(Short exercise)
Transcribe all of the lines below word for word, with nothing changed.

[Lines for locating described items]
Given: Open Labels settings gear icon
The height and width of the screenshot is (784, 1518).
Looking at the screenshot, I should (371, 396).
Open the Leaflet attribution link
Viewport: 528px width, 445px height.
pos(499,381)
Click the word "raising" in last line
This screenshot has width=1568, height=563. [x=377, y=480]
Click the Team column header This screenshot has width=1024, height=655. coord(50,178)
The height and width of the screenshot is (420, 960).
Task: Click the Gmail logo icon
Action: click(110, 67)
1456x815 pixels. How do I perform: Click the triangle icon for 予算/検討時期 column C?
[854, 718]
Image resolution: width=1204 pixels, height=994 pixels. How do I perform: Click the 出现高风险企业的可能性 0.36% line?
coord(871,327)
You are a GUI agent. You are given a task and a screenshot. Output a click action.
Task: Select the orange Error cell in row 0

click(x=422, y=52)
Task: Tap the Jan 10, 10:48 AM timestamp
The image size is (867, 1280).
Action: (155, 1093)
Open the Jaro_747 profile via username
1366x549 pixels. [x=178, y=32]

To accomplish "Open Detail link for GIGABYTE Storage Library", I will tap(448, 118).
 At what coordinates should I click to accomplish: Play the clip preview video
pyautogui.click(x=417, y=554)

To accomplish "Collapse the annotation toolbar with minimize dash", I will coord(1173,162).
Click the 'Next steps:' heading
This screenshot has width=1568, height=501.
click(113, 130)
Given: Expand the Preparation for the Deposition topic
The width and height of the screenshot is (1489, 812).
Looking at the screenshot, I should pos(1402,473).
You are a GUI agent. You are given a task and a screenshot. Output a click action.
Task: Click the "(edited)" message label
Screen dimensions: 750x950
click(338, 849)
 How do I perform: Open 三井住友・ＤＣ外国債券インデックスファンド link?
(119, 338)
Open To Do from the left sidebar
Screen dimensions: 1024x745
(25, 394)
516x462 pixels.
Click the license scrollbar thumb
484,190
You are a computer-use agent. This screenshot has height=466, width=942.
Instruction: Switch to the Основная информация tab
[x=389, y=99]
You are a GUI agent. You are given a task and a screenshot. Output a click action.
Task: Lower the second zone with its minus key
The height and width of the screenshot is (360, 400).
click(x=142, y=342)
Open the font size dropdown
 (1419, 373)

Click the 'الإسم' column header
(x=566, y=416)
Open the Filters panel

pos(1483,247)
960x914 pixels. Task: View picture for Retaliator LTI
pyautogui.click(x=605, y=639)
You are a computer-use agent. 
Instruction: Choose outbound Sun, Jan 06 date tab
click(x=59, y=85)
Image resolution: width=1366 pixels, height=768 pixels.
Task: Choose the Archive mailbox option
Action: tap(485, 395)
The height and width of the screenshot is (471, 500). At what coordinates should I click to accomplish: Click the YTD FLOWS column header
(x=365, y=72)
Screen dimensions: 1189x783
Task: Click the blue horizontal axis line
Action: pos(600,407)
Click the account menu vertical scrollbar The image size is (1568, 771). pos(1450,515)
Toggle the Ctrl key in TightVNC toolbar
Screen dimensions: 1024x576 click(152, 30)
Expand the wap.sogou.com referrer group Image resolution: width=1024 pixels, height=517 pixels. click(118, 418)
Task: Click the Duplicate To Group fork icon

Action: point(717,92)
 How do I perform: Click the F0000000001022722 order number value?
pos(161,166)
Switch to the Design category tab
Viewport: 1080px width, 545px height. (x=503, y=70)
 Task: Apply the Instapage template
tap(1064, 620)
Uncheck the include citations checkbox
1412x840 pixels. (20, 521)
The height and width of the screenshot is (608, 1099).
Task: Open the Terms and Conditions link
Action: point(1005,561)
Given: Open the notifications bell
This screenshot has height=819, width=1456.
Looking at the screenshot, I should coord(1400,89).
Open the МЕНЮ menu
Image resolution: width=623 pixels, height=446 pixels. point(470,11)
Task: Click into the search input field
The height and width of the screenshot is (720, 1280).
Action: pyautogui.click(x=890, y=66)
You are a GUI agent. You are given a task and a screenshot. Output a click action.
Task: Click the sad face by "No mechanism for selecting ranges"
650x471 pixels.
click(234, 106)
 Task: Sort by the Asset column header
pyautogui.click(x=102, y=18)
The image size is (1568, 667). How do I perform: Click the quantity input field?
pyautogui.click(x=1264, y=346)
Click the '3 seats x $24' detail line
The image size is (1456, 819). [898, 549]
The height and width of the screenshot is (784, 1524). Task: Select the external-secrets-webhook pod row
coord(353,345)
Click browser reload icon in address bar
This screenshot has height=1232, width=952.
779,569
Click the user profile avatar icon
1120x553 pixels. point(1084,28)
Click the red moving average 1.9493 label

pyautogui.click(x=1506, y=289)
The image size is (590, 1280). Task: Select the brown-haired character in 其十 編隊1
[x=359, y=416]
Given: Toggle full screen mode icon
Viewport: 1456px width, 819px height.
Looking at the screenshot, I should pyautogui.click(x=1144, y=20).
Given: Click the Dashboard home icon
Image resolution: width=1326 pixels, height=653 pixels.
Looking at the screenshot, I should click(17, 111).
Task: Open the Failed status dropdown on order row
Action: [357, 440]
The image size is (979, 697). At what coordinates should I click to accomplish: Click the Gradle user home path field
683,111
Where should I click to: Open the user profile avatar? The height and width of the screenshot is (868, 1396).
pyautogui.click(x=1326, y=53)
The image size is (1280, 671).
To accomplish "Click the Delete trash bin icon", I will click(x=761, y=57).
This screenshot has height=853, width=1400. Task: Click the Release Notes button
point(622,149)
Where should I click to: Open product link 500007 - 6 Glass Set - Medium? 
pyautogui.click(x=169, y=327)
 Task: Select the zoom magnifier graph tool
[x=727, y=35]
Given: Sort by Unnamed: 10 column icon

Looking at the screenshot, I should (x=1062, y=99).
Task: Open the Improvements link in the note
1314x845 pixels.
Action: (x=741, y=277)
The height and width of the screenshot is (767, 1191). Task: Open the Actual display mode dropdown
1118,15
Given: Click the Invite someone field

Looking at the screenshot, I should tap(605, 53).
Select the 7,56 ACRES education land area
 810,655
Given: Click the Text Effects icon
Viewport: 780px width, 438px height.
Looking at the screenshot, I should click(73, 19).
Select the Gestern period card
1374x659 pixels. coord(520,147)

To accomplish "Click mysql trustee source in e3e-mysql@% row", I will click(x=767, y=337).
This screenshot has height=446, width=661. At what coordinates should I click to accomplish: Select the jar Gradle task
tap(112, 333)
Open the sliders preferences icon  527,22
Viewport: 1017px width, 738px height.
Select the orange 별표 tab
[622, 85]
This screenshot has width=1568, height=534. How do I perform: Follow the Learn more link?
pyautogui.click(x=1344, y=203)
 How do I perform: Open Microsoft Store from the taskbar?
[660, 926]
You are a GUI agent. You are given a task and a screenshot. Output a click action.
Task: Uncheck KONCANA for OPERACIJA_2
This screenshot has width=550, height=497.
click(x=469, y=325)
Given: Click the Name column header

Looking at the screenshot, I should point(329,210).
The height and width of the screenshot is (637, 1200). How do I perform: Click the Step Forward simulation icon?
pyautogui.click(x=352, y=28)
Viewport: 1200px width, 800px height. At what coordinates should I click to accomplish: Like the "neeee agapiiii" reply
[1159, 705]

(Response to the task)
Given: Open Labels settings gear icon
The height and width of the screenshot is (784, 1518).
Looking at the screenshot, I should (371, 396).
Open the Leaflet attribution link
Viewport: 528px width, 445px height.
pos(499,381)
Click the word "raising" in last line
This screenshot has width=1568, height=563. [x=377, y=480]
Click the Team column header This screenshot has width=1024, height=655. coord(50,178)
The height and width of the screenshot is (420, 960).
Task: Click the Gmail logo icon
Action: click(110, 67)
1456x815 pixels. How do I perform: Click the triangle icon for 予算/検討時期 column C?
[854, 718]
Image resolution: width=1204 pixels, height=994 pixels. How do I perform: Click the 出现高风险企业的可能性 0.36% line?
coord(871,327)
You are a GUI agent. You are given a task and a screenshot. Output a click action.
Task: Select the orange Error cell in row 0

click(x=422, y=52)
Task: Tap the Jan 10, 10:48 AM timestamp
The image size is (867, 1280).
Action: (155, 1093)
Open the Jaro_747 profile via username
1366x549 pixels. [x=178, y=32]

To accomplish "Open Detail link for GIGABYTE Storage Library", I will tap(448, 118).
 At what coordinates should I click to accomplish: Play the clip preview video
pyautogui.click(x=417, y=554)

To accomplish "Collapse the annotation toolbar with minimize dash", I will coord(1173,162).
Click the 'Next steps:' heading
This screenshot has width=1568, height=501.
click(113, 130)
Given: Expand the Preparation for the Deposition topic
The width and height of the screenshot is (1489, 812).
Looking at the screenshot, I should pos(1402,473).
You are a GUI agent. You are given a task and a screenshot. Output a click action.
Task: Click the "(edited)" message label
Screen dimensions: 750x950
click(338, 849)
 How do I perform: Open 三井住友・ＤＣ外国債券インデックスファンド link?
(119, 338)
Open To Do from the left sidebar
Screen dimensions: 1024x745
(25, 394)
516x462 pixels.
Click the license scrollbar thumb
484,190
You are a computer-use agent. This screenshot has height=466, width=942.
Instruction: Switch to the Основная информация tab
[x=389, y=99]
You are a GUI agent. You are given a task and a screenshot. Output a click action.
Task: Lower the second zone with its minus key
The height and width of the screenshot is (360, 400).
click(x=142, y=342)
Open the font size dropdown
 (1419, 373)

Click the 'الإسم' column header
(x=566, y=416)
Open the Filters panel

pos(1483,247)
960x914 pixels. Task: View picture for Retaliator LTI
pyautogui.click(x=605, y=639)
You are a computer-use agent. 
Instruction: Choose outbound Sun, Jan 06 date tab
click(x=59, y=85)
Image resolution: width=1366 pixels, height=768 pixels.
Task: Choose the Archive mailbox option
Action: tap(485, 395)
The height and width of the screenshot is (471, 500). At what coordinates should I click to accomplish: Click the YTD FLOWS column header
(x=365, y=72)
Screen dimensions: 1189x783
Task: Click the blue horizontal axis line
Action: pos(600,407)
Click the account menu vertical scrollbar The image size is (1568, 771). pos(1450,515)
Toggle the Ctrl key in TightVNC toolbar
Screen dimensions: 1024x576 click(152, 30)
Expand the wap.sogou.com referrer group Image resolution: width=1024 pixels, height=517 pixels. click(118, 418)
Task: Click the Duplicate To Group fork icon

Action: point(717,92)
 How do I perform: Click the F0000000001022722 order number value?
pos(161,166)
Switch to the Design category tab
Viewport: 1080px width, 545px height. (x=503, y=70)
 Task: Apply the Instapage template
tap(1064, 620)
Uncheck the include citations checkbox
1412x840 pixels. (20, 521)
The height and width of the screenshot is (608, 1099).
Task: Open the Terms and Conditions link
Action: point(1005,561)
Given: Open the notifications bell
This screenshot has height=819, width=1456.
Looking at the screenshot, I should coord(1400,89).
Open the МЕНЮ menu
Image resolution: width=623 pixels, height=446 pixels. point(470,11)
Task: Click into the search input field
The height and width of the screenshot is (720, 1280).
Action: pyautogui.click(x=890, y=66)
You are a GUI agent. You are given a task and a screenshot. Output a click action.
Task: Click the sad face by "No mechanism for selecting ranges"
650x471 pixels.
click(234, 106)
 Task: Sort by the Asset column header
pyautogui.click(x=102, y=18)
The image size is (1568, 667). How do I perform: Click the quantity input field?
pyautogui.click(x=1264, y=346)
Click the '3 seats x $24' detail line
The image size is (1456, 819). [898, 549]
The height and width of the screenshot is (784, 1524). Task: Select the external-secrets-webhook pod row
coord(353,345)
Click browser reload icon in address bar
This screenshot has height=1232, width=952.
779,569
Click the user profile avatar icon
1120x553 pixels. point(1084,28)
Click the red moving average 1.9493 label

pyautogui.click(x=1506, y=289)
The image size is (590, 1280). Task: Select the brown-haired character in 其十 編隊1
[x=359, y=416]
Given: Toggle full screen mode icon
Viewport: 1456px width, 819px height.
Looking at the screenshot, I should pyautogui.click(x=1144, y=20).
Given: Click the Dashboard home icon
Image resolution: width=1326 pixels, height=653 pixels.
Looking at the screenshot, I should click(17, 111).
Task: Open the Failed status dropdown on order row
Action: [357, 440]
The image size is (979, 697). At what coordinates should I click to accomplish: Click the Gradle user home path field
683,111
Where should I click to: Open the user profile avatar? The height and width of the screenshot is (868, 1396).
pyautogui.click(x=1326, y=53)
The image size is (1280, 671).
To accomplish "Click the Delete trash bin icon", I will click(x=761, y=57).
This screenshot has height=853, width=1400. Task: Click the Release Notes button
point(622,149)
Where should I click to: Open product link 500007 - 6 Glass Set - Medium? 
pyautogui.click(x=169, y=327)
 Task: Select the zoom magnifier graph tool
[x=727, y=35]
Given: Sort by Unnamed: 10 column icon

Looking at the screenshot, I should (x=1062, y=99).
Task: Open the Improvements link in the note
1314x845 pixels.
Action: (x=741, y=277)
The height and width of the screenshot is (767, 1191). Task: Open the Actual display mode dropdown
1118,15
Given: Click the Invite someone field

Looking at the screenshot, I should tap(605, 53).
Select the 7,56 ACRES education land area
 810,655
Given: Click the Text Effects icon
Viewport: 780px width, 438px height.
Looking at the screenshot, I should click(73, 19).
Select the Gestern period card
1374x659 pixels. coord(520,147)

To accomplish "Click mysql trustee source in e3e-mysql@% row", I will click(x=767, y=337).
This screenshot has height=446, width=661. At what coordinates should I click to accomplish: Select the jar Gradle task
tap(112, 333)
Open the sliders preferences icon  527,22
Viewport: 1017px width, 738px height.
Select the orange 별표 tab
[622, 85]
This screenshot has width=1568, height=534. How do I perform: Follow the Learn more link?
pyautogui.click(x=1344, y=203)
 How do I perform: Open Microsoft Store from the taskbar?
[660, 926]
You are a GUI agent. You are given a task and a screenshot. Output a click action.
Task: Uncheck KONCANA for OPERACIJA_2
This screenshot has width=550, height=497.
click(x=469, y=325)
Given: Click the Name column header

Looking at the screenshot, I should point(329,210).
The height and width of the screenshot is (637, 1200). How do I perform: Click the Step Forward simulation icon?
pyautogui.click(x=352, y=28)
Viewport: 1200px width, 800px height. At what coordinates should I click to accomplish: Like the "neeee agapiiii" reply
[1159, 705]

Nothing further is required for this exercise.